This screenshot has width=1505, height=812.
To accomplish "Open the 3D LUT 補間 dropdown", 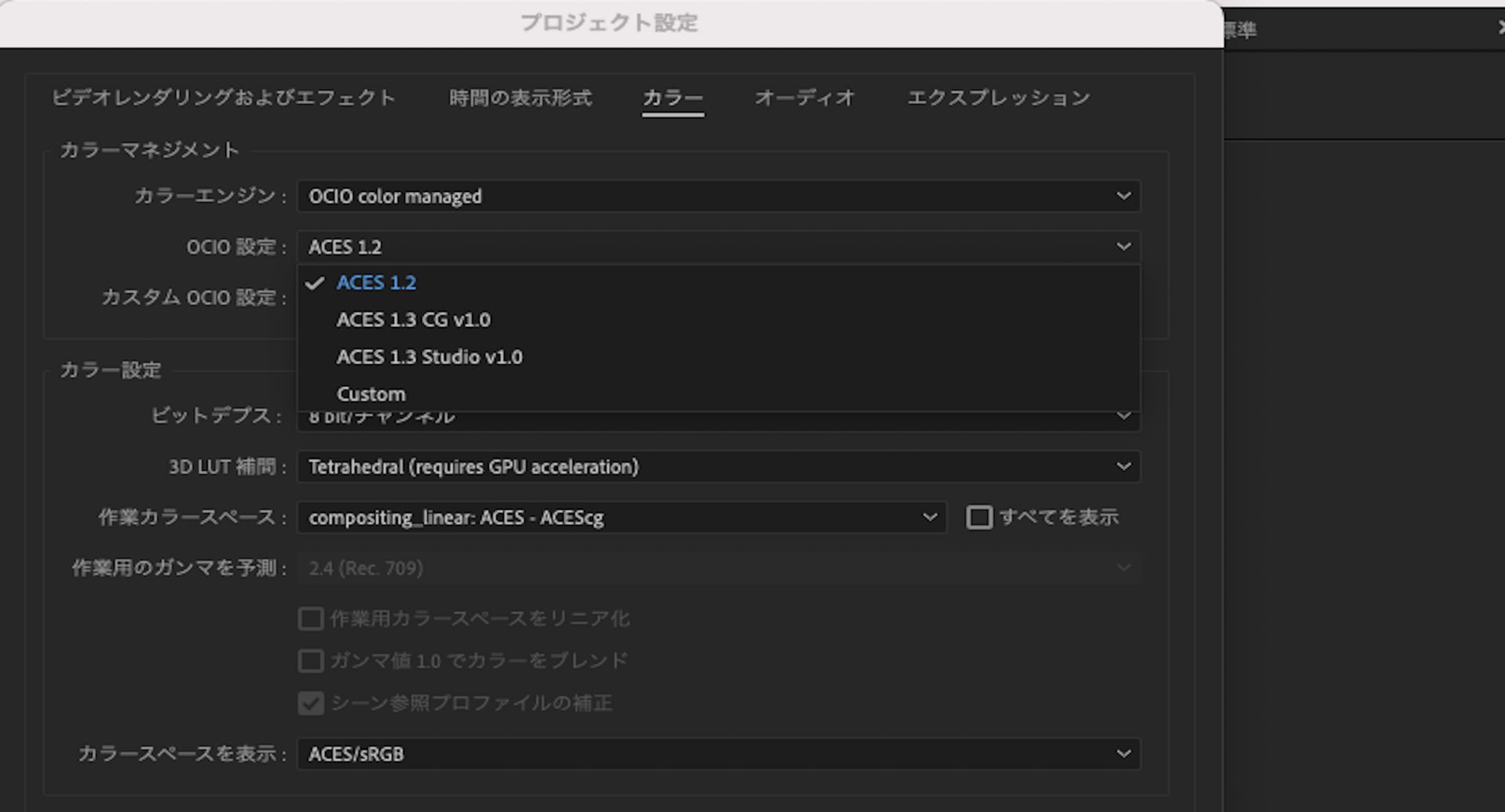I will pyautogui.click(x=718, y=466).
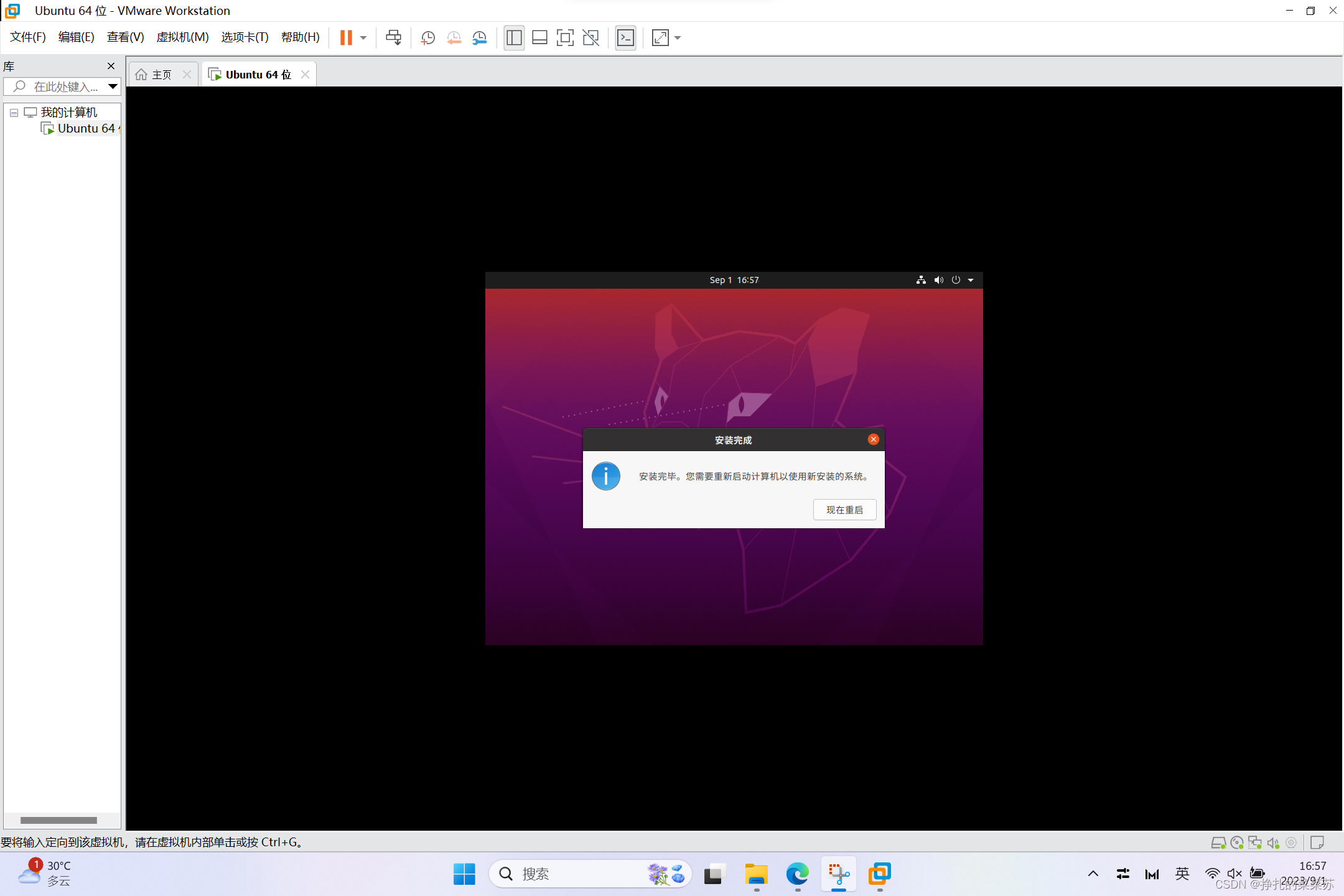Toggle the VM console terminal view

click(x=625, y=37)
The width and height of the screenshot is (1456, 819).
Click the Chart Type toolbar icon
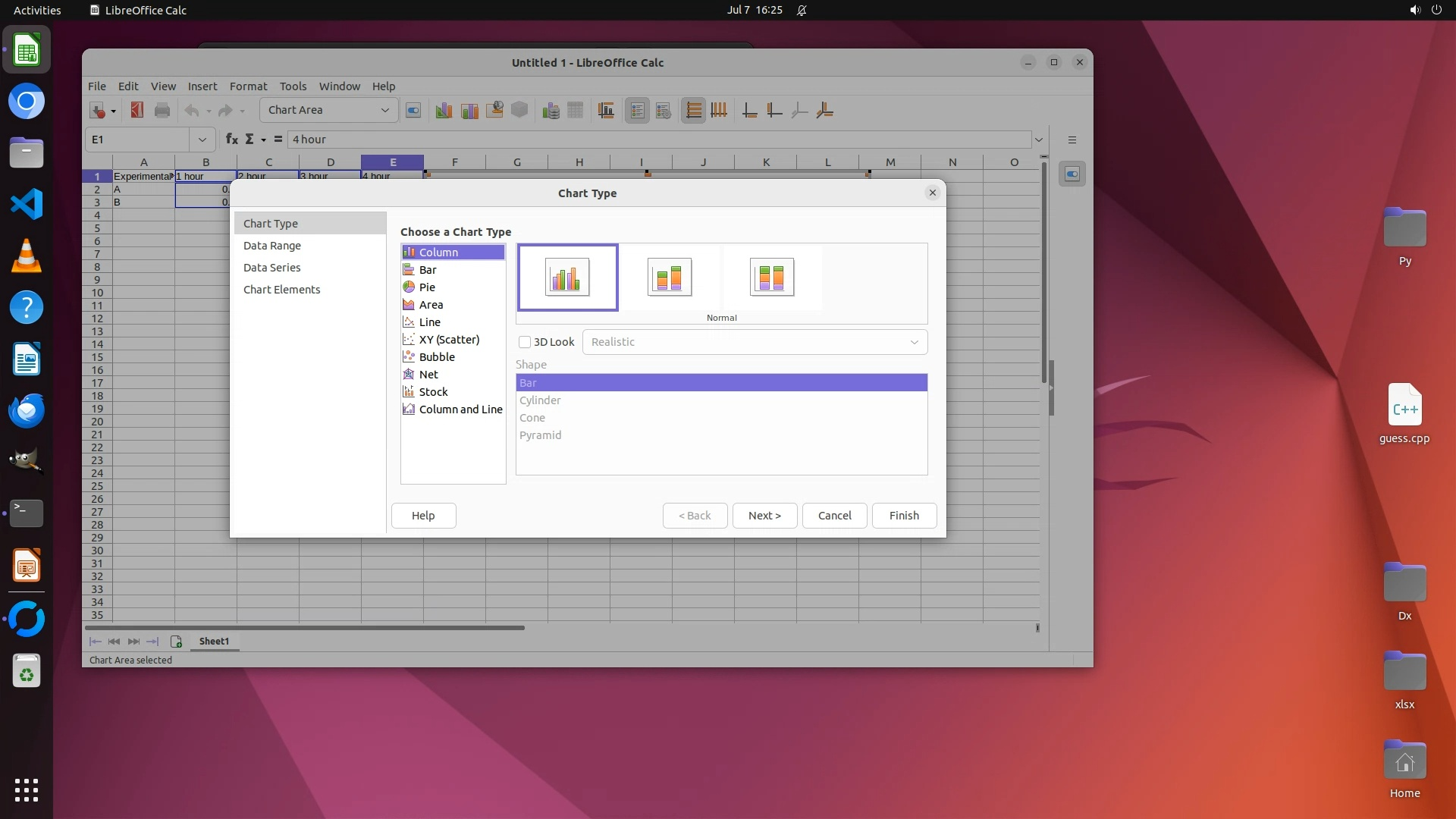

##############################

● Exercise details:
Search the material for the word "screenshot" and copy each line where it occurs.

● Solution below:
This screenshot has width=1505, height=812.
The width and height of the screenshot is (1456, 819).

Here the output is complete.